提供本文:
夏原「もう10年も続いているんですね。正直、最初は1年で終わると思っていました。もともと『クロサギ』の話は編集部からきて、詐欺師を騙す部分で私が呼ばれたんです。でも、元の詐欺が荒唐無稽なネタが多かったので、結局、全部やることになりました」




氷柱「あの~、夏原先生って一体、何者なんですか?」




夏原「いやいやいや、私は本当に普通の、ただのライターですよ(笑)」




黒崎「俺と同じ匂いがしそうだけど...」




夏原「基本的な担当は、詐欺の展開・やりとりは私、全体のストーリーは黒丸さんです。彼女はとても真面目で、作品のためにお互いが自由に意見を言いつつもトラブルがないイイ関係がずっと続いています。それに、女性特有の品格のような透明感が出るので、内容とのギャップが生まれ、それが作品の味になっていると思います」




氷柱「黒丸先生は女性だったんですね」




夏原「詐欺師は年齢が高いので、たぶん彼女、日本で一番オヤジを描いてる漫画家じゃないですかね(笑)」






「『新クロサギ』は創作上での3つのルールがあります!」

提供資料:
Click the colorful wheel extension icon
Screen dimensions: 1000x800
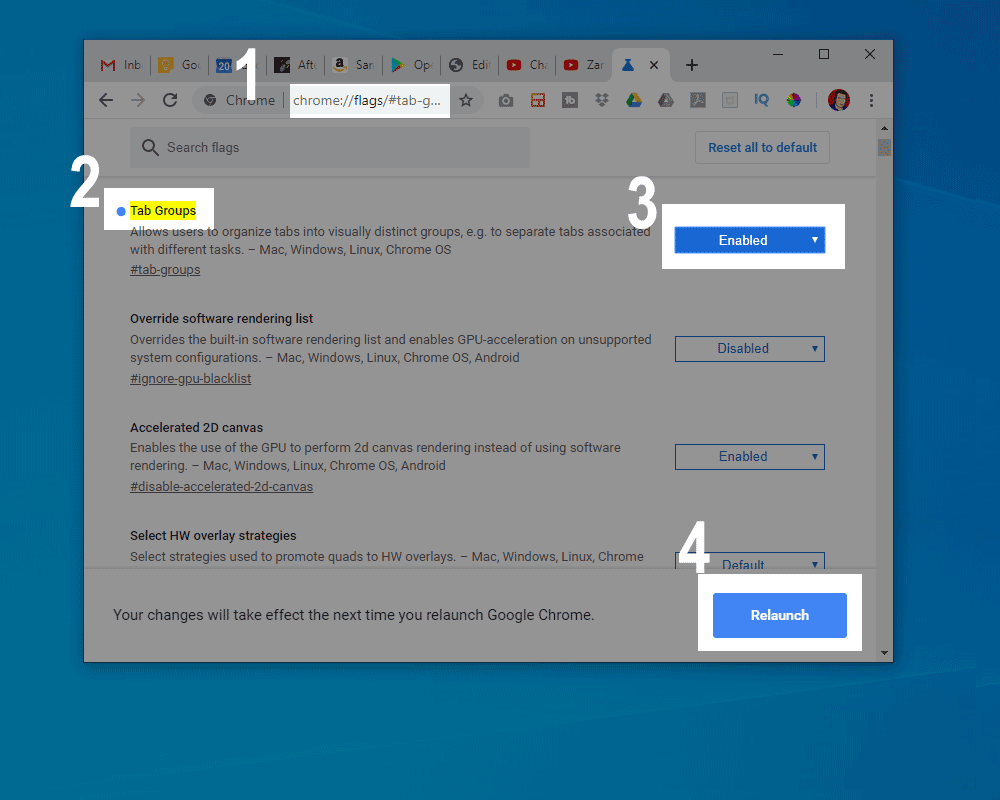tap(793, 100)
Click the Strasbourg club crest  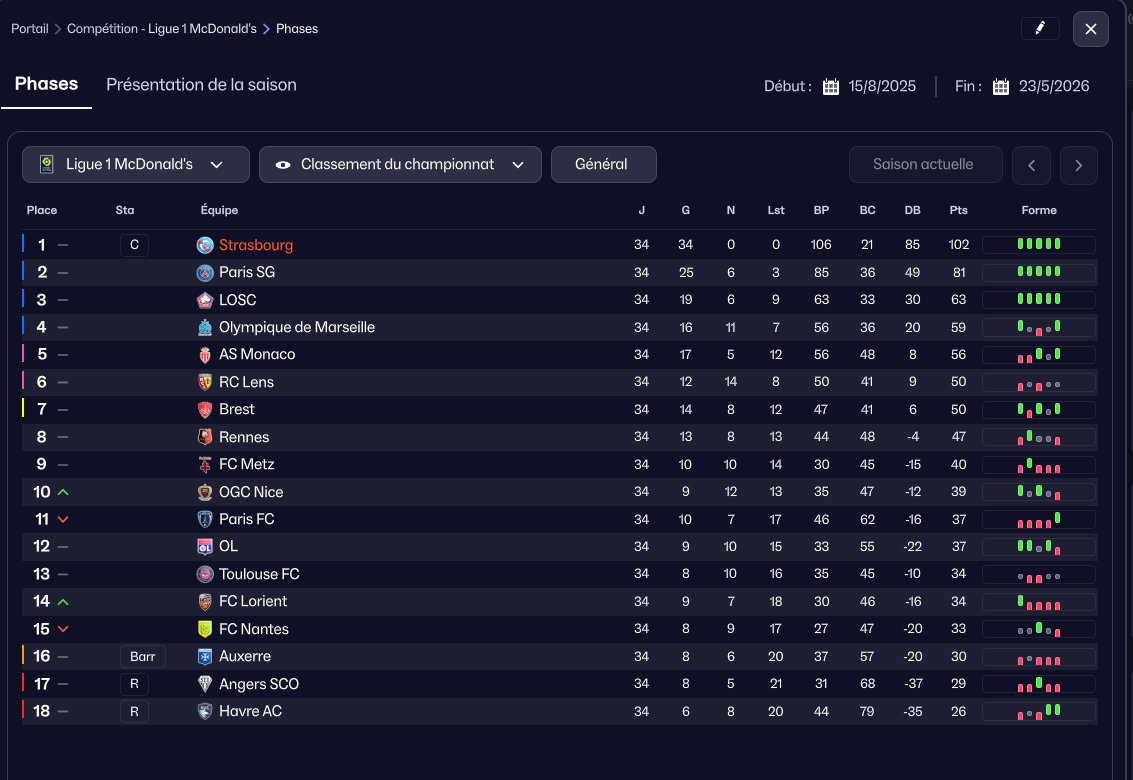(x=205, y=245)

課題内容: 上に示した『クロサギ』についての対談を、一字一句変えずに全文出力してください。

課題への回答:
夏原「もう10年も続いているんですね。正直、最初は1年で終わると思っていました。もともと『クロサギ』の話は編集部からきて、詐欺師を騙す部分で私が呼ばれたんです。でも、元の詐欺が荒唐無稽なネタが多かったので、結局、全部やることになりました」




氷柱「あの~、夏原先生って一体、何者なんですか?」




夏原「いやいやいや、私は本当に普通の、ただのライターですよ(笑)」




黒崎「俺と同じ匂いがしそうだけど...」




夏原「基本的な担当は、詐欺の展開・やりとりは私、全体のストーリーは黒丸さんです。彼女はとても真面目で、作品のためにお互いが自由に意見を言いつつもトラブルがないイイ関係がずっと続いています。それに、女性特有の品格のような透明感が出るので、内容とのギャップが生まれ、それが作品の味になっていると思います」




氷柱「黒丸先生は女性だったんですね」




夏原「詐欺師は年齢が高いので、たぶん彼女、日本で一番オヤジを描いてる漫画家じゃないですかね(笑)」






「『新クロサギ』は創作上での3つのルールがあります!」